Attending my first Google I/O Extended: Pittsburgh

Today, I finally entered Google Pittsburgh’s office in Bakery Square as a visitor for the first time, thanks to being told by a friend about an event called “Google I/O Extended: Pittsburgh”, which he sent me an invitation to. I decided to attend, out of curiosity.


Having never been inside Google Pittsburgh before, of course as soon as I arrived I joined a group of people for a tour led by Jen Crowley. Impressive space. Very clean. High-quality food available, and labeled in jars. Ha, it was mentioned that the chef is building a chicken coop.

There is a massage room, shower, meditation room, music room. They clearly want employees to feel “at home”.

The work space is “open plan”. I saw dogs running around.

I was surprised to see a lot of people wearing Google shirts. I guess there must be corporate pride here?


After the tour, I checked out the brunch they had for us. Fancy stuff. I socialized with other attendees I recognized from the local programming community, as well as other people I hadn’t seen in over a decade, like old CMU classmates of mine.


Andrew Moore gave a welcome speech. I hadn’t seen him in around 15 years, since I was in graduate school in computer science at CMU and he was a professor there, before Google existed at all. I was interested in what he had to say about what Google Pittsburgh was up to. He said Google Shopping will be big (I don’t think I’ve ever used it!). He also emphasized that Google Pittsburgh focuses on systems: monitoring and debugging all off Google’s infrastructure. They’re also working on NLP stuff and he said they have a need for people who understand the political and philosophical aspects of interpretation. They’re also interested in Agile and Scrum expertise for managing projects.

I noticed that there were around 120 people seated for his talk, and maybe 5 were female. I always find these lopsided ratios jarring, since where I work females actually outnumber males.

Keynote, live-streamed

The keynote went on and on. There was talk of Android, Jelly Bean, Google Play, and a lot of other stuff.

The freakiest thing to me was the demonstration of Glass. At first, it was entertaining to see the skydivers do their thing, but then when it came to someone monitoring and capturing a baby, all I could think of was “The Truman Show”. I do not want to live in a brave new world in which we are all wearing Glass.
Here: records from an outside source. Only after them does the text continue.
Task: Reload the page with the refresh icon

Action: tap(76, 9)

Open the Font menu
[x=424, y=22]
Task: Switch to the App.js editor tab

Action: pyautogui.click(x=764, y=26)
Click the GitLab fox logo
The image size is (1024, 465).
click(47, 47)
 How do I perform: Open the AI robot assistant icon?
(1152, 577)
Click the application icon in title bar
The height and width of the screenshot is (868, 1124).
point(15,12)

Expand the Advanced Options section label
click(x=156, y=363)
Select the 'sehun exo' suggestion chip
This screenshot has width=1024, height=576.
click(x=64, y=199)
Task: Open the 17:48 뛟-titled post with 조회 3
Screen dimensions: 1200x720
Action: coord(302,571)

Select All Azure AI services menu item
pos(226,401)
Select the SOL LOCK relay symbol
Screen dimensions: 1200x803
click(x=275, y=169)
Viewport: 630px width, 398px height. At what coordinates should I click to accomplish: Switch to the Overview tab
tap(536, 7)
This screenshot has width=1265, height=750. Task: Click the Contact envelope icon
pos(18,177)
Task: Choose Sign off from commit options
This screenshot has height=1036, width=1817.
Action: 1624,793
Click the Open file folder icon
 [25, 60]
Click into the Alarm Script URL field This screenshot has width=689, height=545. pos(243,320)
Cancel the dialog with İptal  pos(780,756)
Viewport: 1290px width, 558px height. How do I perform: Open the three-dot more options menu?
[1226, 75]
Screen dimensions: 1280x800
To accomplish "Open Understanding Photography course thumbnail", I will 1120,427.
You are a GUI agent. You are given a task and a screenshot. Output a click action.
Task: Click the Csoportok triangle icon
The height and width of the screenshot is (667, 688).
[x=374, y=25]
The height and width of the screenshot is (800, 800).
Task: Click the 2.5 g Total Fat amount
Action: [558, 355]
Overall, nothing in the keynote actually interested me. I’m “behind” as far as tech culture is concerned, although three months ago I actually bought my first smartphone, an Android phone, purely because my old dumb phone died.

The Web Platforms Cutting Edge

It was very crowded, and the session was running late already, because of technical difficulties in the room we were in. We eventually switched rooms.

The presentation was about a “shadow DOM”.

I mentally checked out because the state of Web development saddens me. There has to be a better way.

Reception, beer tasting and food pairings

There was fancy food.

Live session: Production at Scale: Topics in Warehouse Scale Computing

It was already 4:30 PM by the time I finally got to attend a live session.

Todd Underwood emphasized the vastness of scale that creates unique challenges for Google that don’t exist elsewhere. Site reliability engineering (SRE) is tough. He talked about how even extremely rare events such as undetectable RAM errors have to be accounted for in fault tolerance. I came away with an appreciation for the magnitude of the task.

Live Session: Another Look at Scale: Designing Software to Fit its Dimensions

Joe McClain emphasized that decisions have to consider the business case, not just the technical case. Everything from developer scaling to code life span is monitored and analyzed.

Paul Irish on tooling

One thing lacking in Web development right now has been a standardized work flow. I see people doing a lot of ad hoc project setups, builds, etc., for managing HTML, CSS, and JavaScript. I was happy to see Paul Irish demonstrating the new tool Yeoman. It looked pretty promising.


It was definitely interesting to check out what Google’s been up to, and I appreciate the opportunity to take a look inside the Pittsburgh office, physically and technically.